**Entries supplied:**
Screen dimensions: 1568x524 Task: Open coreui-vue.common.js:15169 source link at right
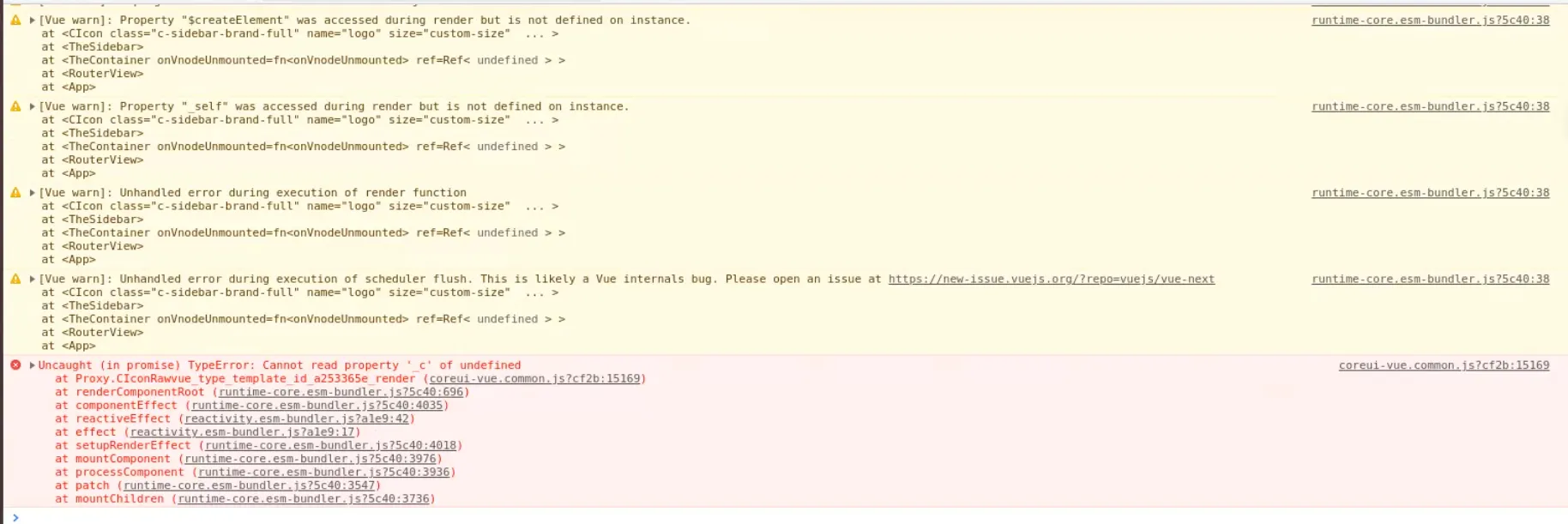click(x=1444, y=365)
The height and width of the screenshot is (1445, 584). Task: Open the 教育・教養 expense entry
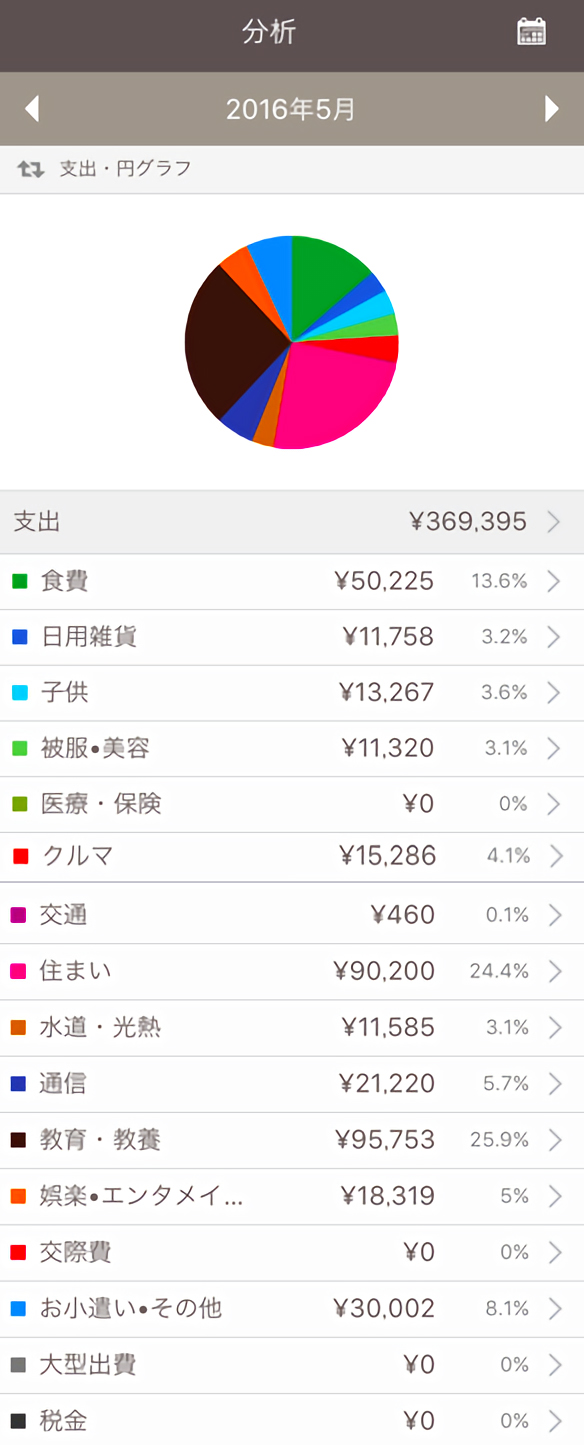(292, 1140)
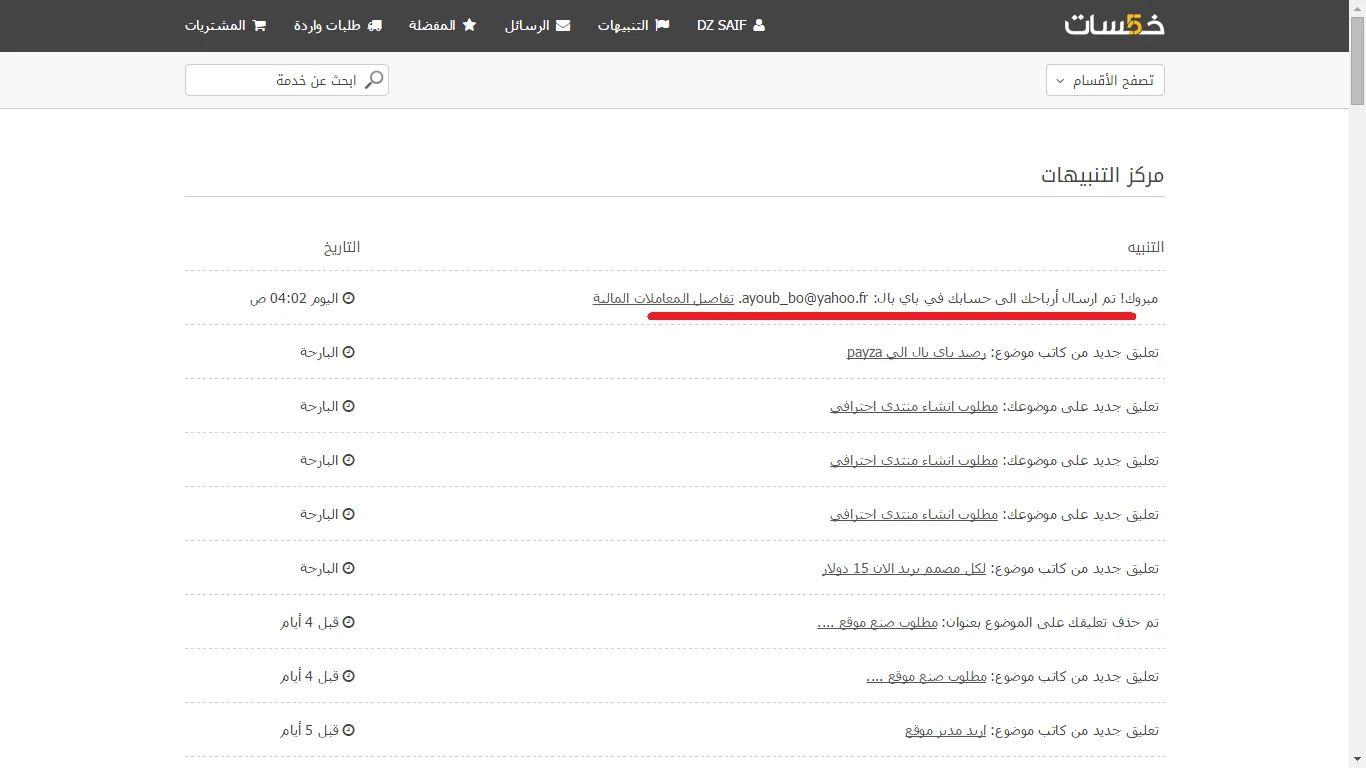Click the magnifier search icon
Image resolution: width=1366 pixels, height=768 pixels.
(x=374, y=80)
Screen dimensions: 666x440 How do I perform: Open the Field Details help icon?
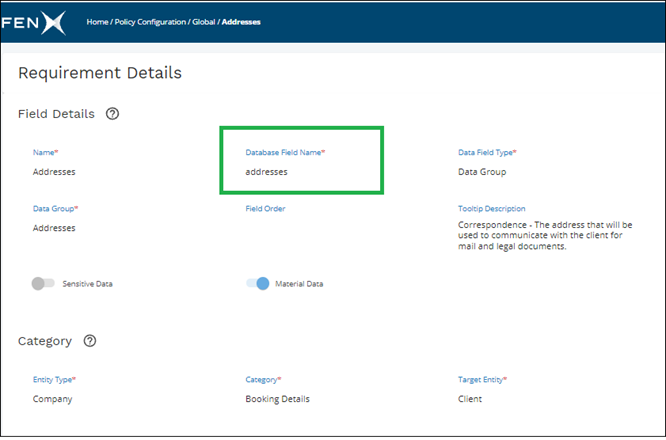tap(112, 114)
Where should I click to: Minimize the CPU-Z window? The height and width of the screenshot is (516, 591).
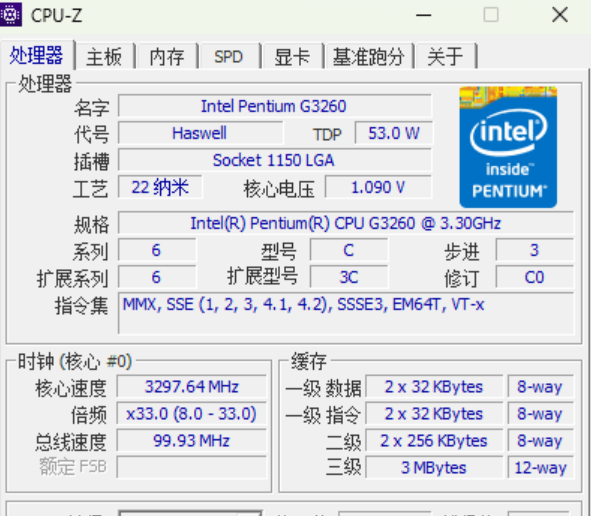pos(423,15)
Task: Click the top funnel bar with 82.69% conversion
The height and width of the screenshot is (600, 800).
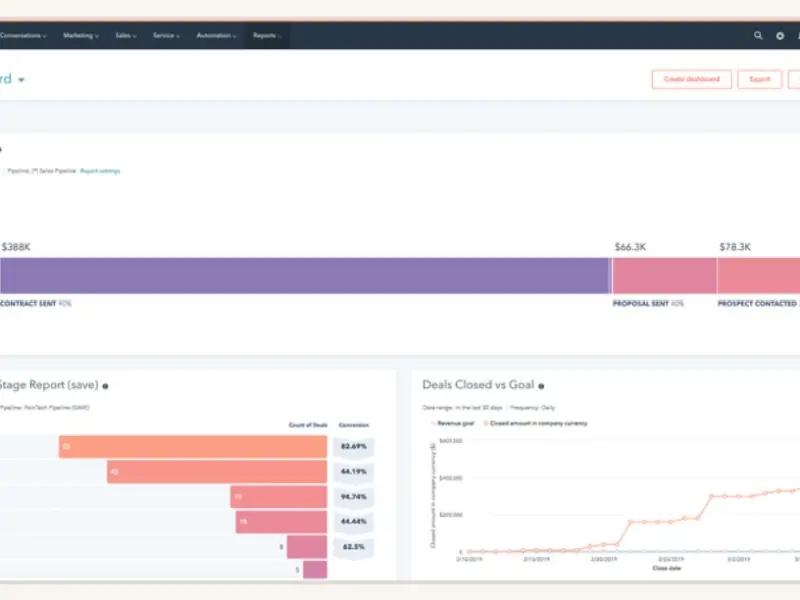Action: tap(192, 446)

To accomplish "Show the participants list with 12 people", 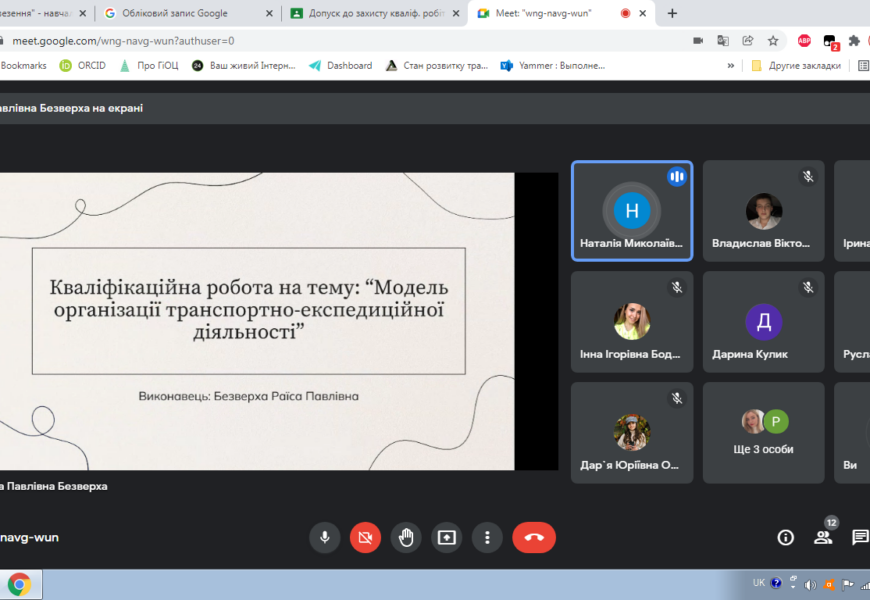I will 823,537.
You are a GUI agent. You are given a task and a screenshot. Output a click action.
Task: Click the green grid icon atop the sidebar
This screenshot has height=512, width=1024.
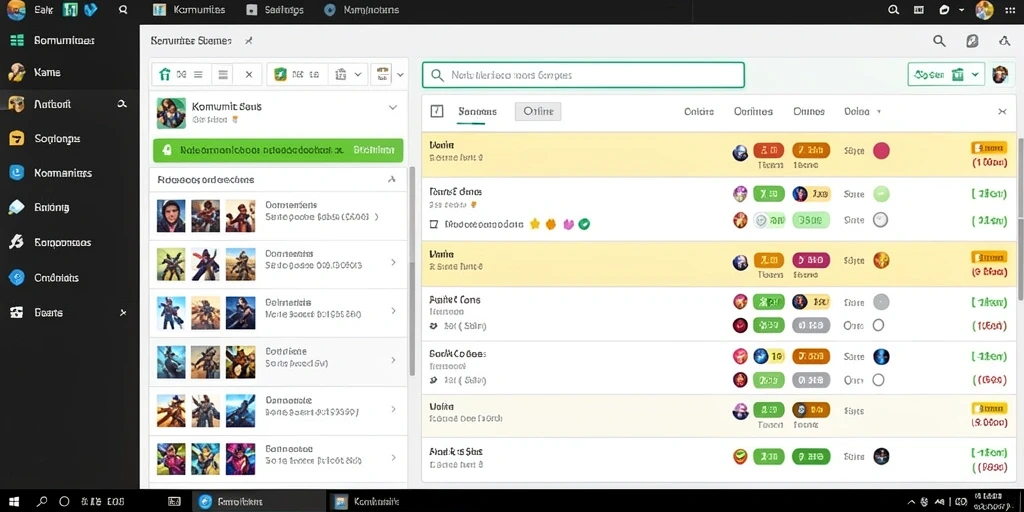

**Required action:** The answer is to be the lines from the line that contains "Task: Click the green" through the last line of the material, retyped exactly, both included, with pictures left out, please.

**Reply:**
Task: Click the green grid icon atop the sidebar
This screenshot has height=512, width=1024.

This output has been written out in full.